304 Also, the company failed to submit its BAS timeously after September 2002 and had not by the time that Mr Lean was appointed as administrator on 1 November 2004, prepared the financial statements or the company's tax returns for the financial years ended 2003 and 2004.
305 The respondents made two contentions in answer to the applicant's contention that the company was actually insolvent from at least 1 July 2001.
306 The first contention is that the company was never insolvent, because Mr Frank Forgione was at all times until late November 2004, ready, willing and able to place the company in funds to permit the company to pay all of its debts as and when they fell due. I have already rejected that contention.
307 The second contention is that the company was not insolvent as at 1 July 2001, because the company during the first quarter of the financial year was "flush with funds". The respondents based this contention on the fact that the company had during the quarter ended 30 September 2001 received a taxable supply of $307,615.00. This contention was founded on the amount of the GST payable pursuant to its BAS statement for that quarter, which was lodged, but not accompanied by any remittance to the ATO.
308 In light of the revised way in which the case was put by the applicant in his closing submissions, it is unnecessary for me to find that the company was insolvent as at 1 July 2001. However, I do not accept the contention that the company was "flush with funds" and was, therefore, not insolvent as at 1 July 2001. Therefore, had it been necessary to do so, I would have found that the company was insolvent at that date. I say this for the following reasons.
309 First, it is common cause that the sale proceeds collected in the quarter until September 2001 included the proceeds from the sale of the Heidelberg printing presses which had occurred prior to 30 June 2001.
310 I find that the sale proceeds did not comprise available cash to the company but that the proceeds were used to pay out two equipment loans which totalled at least $227,316. This is because during cross-examination, Mr Peter Forgione acquiesced in counsel's proposition that the two equipment loans previously recorded in the company's accounts as owing to the ANZ and BankWest were paid out from the proceeds of the sale of the printing presses.

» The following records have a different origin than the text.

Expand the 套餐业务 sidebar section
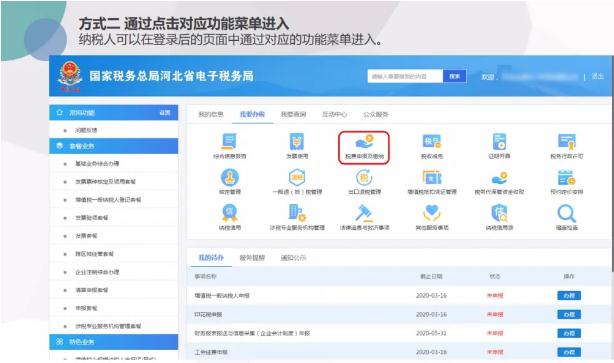Image resolution: width=614 pixels, height=363 pixels. click(114, 146)
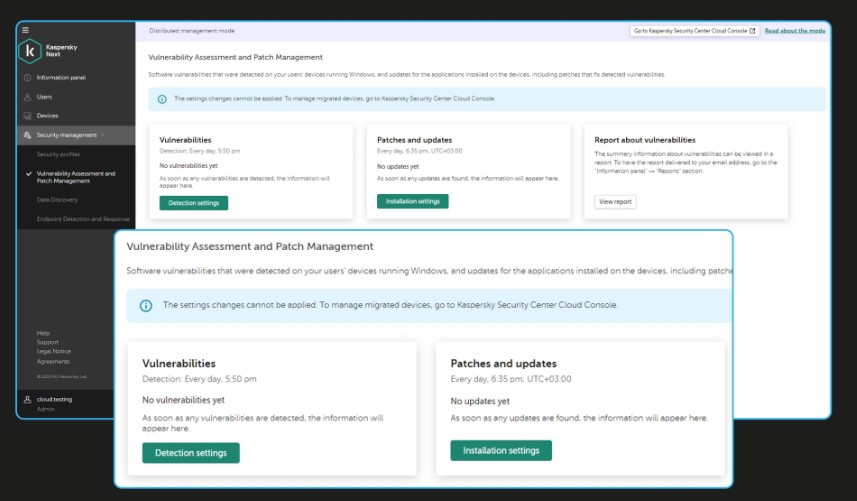Screen dimensions: 857x501
Task: Open Security profiles in the sidebar
Action: 58,155
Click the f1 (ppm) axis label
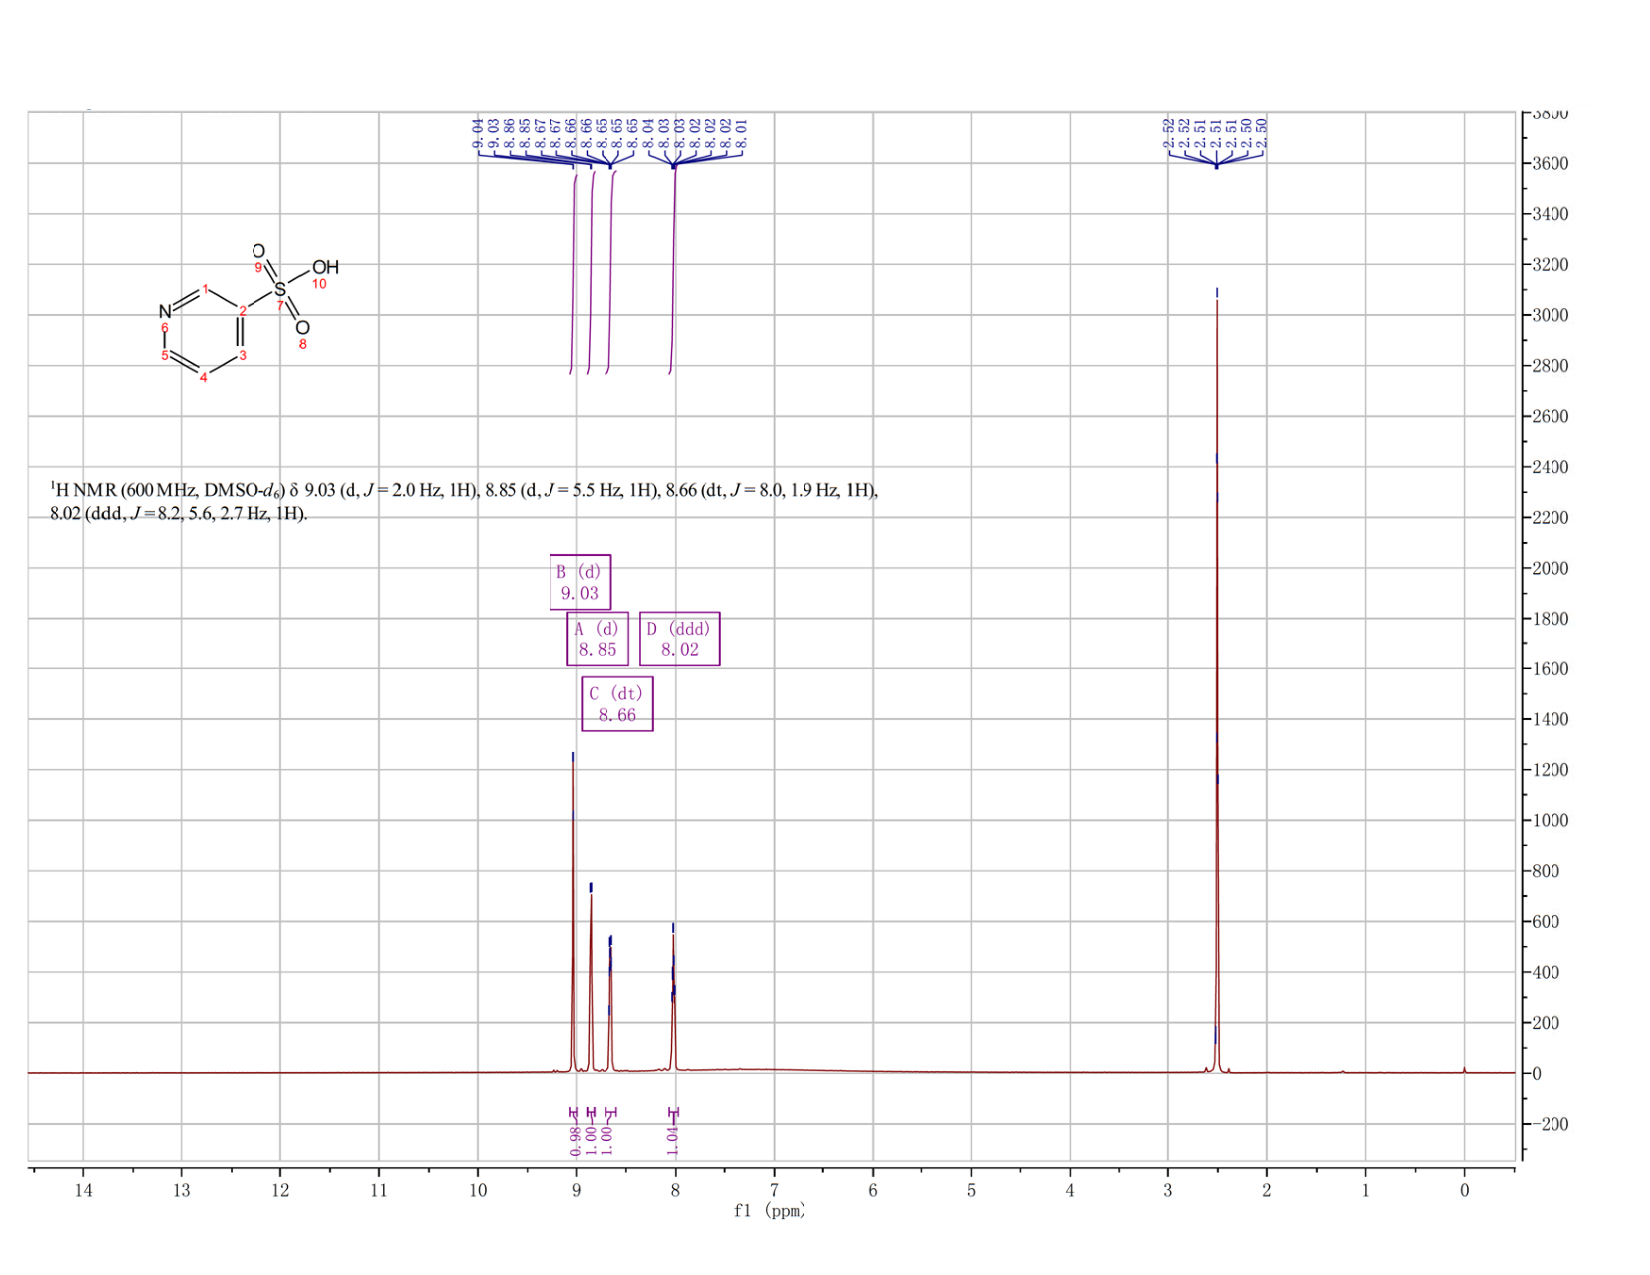Screen dimensions: 1650x1275 [769, 1211]
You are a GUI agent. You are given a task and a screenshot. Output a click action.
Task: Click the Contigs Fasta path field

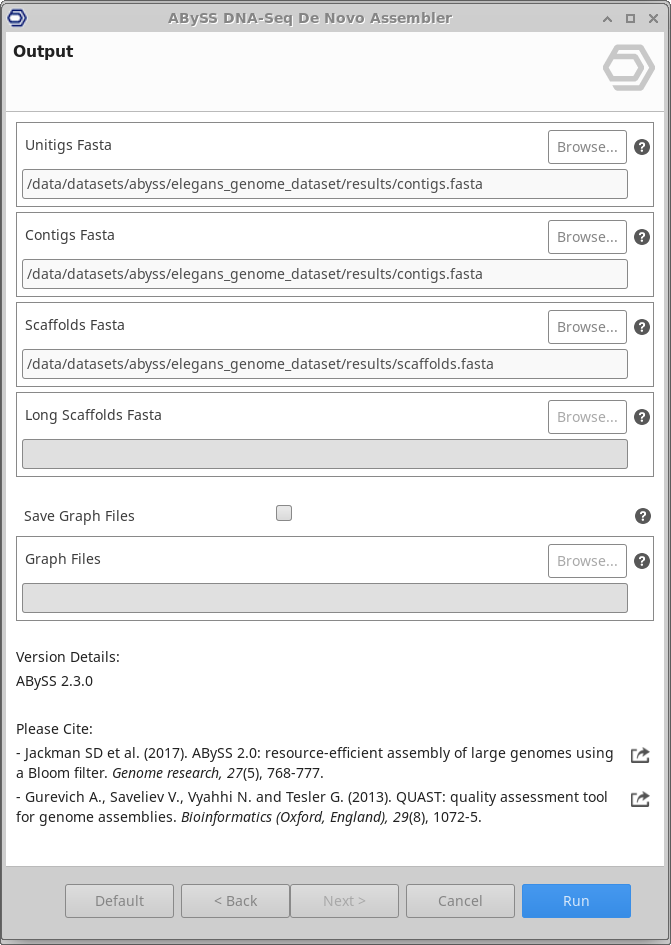[324, 274]
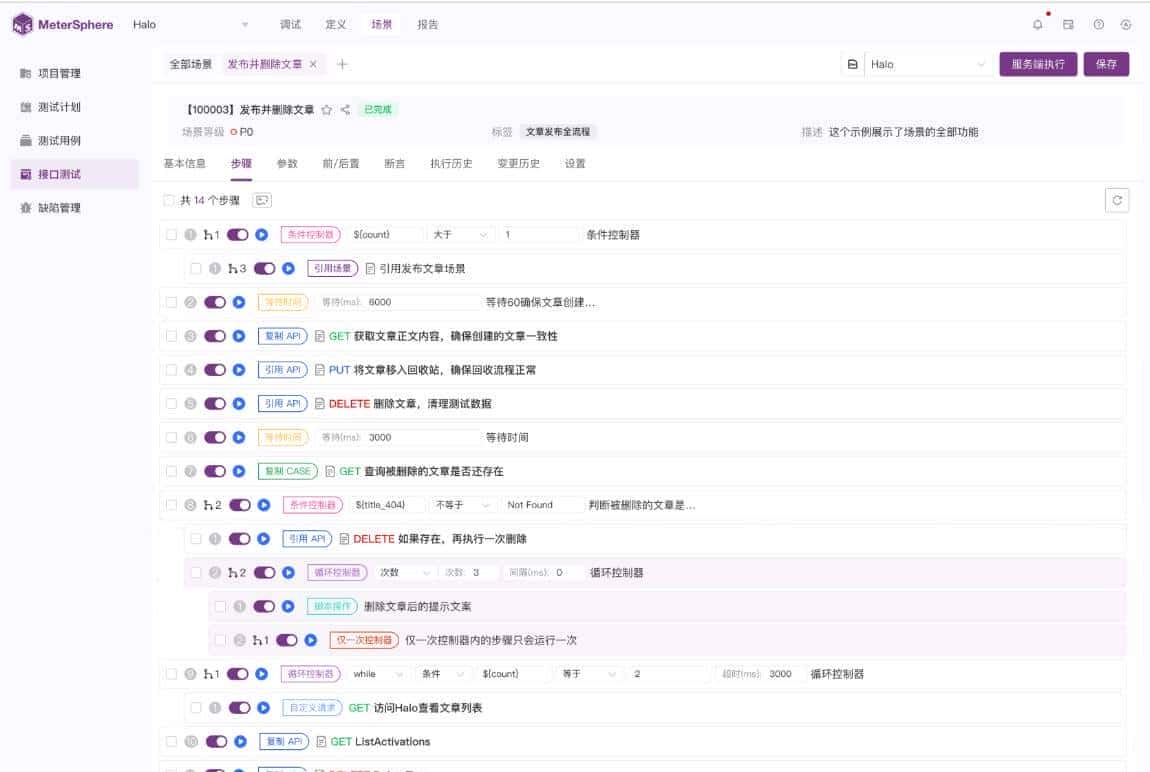Viewport: 1150px width, 772px height.
Task: Click the 保存 save button
Action: (1105, 62)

311 Further, the fact that the taxable supplies did not result in available cash to the company is evidenced by the fact that the company did not produce any bank statements which supported the availability of ready cash, and the fact that the company did not meet its tax liabilities in respect of the BAS for the quarter ended 30 September 2001. Further, Mr Peter Forgione, when asked during cross-examination about the reason for the company not paying its tax debts from May 2001, did not refer to the availability, or the anticipation of the availability of, this pool of cash as a source of funds.
312 It follows that I find that the company was actually insolvent from, at the latest, 29 October 2001 to 20 December 2004 when Mr Lean was appointed as liquidator.